Requirement — With both ends included, transcribe exactly the records below from their first line to the line that contains "The image size is (1164, 850).".

(Pixel coordinate grounding data)
*** Begin section ***

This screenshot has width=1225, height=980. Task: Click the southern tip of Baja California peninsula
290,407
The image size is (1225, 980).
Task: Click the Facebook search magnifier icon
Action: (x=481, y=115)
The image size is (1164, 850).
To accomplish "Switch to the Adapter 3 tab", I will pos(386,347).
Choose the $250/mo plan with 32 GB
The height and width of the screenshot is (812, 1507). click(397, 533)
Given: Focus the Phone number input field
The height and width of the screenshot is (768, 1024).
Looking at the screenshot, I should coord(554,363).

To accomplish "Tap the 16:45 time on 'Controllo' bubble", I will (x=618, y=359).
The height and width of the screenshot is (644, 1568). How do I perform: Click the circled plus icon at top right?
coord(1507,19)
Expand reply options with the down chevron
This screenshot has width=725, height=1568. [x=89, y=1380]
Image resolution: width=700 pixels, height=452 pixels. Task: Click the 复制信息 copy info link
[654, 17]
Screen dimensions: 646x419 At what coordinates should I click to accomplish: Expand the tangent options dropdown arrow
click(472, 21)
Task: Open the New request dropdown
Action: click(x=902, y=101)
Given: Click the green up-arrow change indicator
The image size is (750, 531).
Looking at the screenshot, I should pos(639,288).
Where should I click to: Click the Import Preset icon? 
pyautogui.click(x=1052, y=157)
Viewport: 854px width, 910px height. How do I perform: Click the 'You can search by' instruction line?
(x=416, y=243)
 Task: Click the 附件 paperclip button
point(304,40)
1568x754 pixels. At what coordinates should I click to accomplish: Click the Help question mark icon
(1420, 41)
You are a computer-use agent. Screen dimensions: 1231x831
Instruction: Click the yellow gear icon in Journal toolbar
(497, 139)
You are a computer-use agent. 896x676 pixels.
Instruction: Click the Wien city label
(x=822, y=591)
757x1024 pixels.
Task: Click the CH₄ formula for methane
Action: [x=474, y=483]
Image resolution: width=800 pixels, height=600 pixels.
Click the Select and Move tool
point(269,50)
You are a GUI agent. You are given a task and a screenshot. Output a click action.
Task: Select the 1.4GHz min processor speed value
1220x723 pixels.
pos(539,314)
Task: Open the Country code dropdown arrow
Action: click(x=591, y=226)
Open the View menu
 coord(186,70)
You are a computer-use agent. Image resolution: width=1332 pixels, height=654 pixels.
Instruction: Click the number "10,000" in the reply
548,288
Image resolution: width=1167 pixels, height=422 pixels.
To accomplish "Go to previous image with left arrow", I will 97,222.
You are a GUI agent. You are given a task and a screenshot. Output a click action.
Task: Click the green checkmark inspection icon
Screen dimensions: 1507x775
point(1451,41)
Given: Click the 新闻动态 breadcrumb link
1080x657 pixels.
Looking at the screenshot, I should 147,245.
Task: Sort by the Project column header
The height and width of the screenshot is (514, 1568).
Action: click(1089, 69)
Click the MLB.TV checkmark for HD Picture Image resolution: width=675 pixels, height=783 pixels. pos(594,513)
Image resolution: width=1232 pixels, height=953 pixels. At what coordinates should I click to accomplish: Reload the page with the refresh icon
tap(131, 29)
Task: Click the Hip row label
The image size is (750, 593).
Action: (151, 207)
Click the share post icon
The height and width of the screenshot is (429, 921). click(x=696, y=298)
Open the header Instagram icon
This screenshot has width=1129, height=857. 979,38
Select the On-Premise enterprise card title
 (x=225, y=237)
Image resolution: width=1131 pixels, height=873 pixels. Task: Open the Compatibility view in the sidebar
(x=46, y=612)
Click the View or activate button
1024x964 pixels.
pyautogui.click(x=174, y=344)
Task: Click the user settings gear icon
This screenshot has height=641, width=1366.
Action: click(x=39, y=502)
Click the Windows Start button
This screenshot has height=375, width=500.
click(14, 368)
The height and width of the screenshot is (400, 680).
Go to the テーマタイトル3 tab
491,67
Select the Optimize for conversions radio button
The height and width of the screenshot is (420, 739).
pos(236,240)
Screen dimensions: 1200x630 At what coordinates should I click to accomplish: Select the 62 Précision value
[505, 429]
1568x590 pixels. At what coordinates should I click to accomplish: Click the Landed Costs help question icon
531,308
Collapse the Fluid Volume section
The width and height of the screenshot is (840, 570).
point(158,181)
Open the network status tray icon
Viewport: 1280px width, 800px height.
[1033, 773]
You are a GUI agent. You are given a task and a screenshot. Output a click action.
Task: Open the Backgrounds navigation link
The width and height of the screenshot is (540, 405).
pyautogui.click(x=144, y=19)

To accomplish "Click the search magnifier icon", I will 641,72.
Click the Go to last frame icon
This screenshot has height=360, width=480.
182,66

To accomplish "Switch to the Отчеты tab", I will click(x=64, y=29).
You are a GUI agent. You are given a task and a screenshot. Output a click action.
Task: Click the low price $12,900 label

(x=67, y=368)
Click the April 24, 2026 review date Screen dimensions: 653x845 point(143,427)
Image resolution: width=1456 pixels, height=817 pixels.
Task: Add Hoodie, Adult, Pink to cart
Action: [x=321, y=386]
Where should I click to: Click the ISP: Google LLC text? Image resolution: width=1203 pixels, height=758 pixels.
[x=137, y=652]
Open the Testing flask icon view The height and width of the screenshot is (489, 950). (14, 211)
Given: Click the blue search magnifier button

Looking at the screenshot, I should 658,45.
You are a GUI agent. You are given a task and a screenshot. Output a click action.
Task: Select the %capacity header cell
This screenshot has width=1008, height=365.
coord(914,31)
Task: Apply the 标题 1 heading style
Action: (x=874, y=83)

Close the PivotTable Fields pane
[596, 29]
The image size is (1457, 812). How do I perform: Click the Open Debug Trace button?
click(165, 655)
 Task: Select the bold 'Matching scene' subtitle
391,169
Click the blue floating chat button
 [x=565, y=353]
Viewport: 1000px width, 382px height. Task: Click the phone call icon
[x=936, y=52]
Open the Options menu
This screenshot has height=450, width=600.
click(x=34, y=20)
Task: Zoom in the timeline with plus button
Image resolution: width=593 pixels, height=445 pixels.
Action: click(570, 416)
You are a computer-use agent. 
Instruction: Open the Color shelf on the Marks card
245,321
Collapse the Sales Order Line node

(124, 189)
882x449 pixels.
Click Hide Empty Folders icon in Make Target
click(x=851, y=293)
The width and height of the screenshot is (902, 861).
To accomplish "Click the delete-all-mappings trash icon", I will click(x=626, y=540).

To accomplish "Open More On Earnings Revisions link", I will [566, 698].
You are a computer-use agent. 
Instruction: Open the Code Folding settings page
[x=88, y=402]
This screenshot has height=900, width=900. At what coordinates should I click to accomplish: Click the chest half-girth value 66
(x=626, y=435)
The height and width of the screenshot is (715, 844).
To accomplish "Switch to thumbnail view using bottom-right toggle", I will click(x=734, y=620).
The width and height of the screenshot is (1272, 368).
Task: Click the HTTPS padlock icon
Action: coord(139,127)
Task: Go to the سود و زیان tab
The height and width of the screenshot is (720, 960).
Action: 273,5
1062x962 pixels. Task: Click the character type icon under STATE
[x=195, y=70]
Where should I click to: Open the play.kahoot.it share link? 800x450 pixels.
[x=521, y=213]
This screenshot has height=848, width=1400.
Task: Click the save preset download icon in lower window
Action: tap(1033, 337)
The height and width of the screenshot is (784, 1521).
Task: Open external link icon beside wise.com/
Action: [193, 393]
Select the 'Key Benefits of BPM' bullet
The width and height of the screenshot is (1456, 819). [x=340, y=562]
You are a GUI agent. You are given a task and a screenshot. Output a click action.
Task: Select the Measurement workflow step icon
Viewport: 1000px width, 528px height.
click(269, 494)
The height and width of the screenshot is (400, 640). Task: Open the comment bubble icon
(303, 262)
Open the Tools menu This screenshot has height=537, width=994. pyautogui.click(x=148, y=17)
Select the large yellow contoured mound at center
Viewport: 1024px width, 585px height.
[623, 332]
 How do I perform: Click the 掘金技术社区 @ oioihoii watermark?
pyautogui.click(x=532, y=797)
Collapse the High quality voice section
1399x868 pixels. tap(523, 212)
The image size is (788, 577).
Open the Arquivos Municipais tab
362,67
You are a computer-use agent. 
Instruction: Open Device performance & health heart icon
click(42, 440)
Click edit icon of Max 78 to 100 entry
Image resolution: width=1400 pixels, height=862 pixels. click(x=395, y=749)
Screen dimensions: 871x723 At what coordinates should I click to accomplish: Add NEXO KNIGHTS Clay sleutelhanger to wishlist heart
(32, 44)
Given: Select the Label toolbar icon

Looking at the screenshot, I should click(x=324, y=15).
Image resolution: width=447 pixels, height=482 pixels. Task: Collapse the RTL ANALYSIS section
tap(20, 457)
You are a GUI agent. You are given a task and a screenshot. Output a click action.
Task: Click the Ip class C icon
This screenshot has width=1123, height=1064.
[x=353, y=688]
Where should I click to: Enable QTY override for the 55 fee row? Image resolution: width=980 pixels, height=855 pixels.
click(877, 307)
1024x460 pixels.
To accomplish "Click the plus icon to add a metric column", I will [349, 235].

*** End section ***

Answer —
This screenshot has width=1225, height=980. Task: Click the southern tip of Baja California peninsula
290,407
The image size is (1225, 980).
Task: Click the Facebook search magnifier icon
Action: (x=481, y=115)
The image size is (1164, 850).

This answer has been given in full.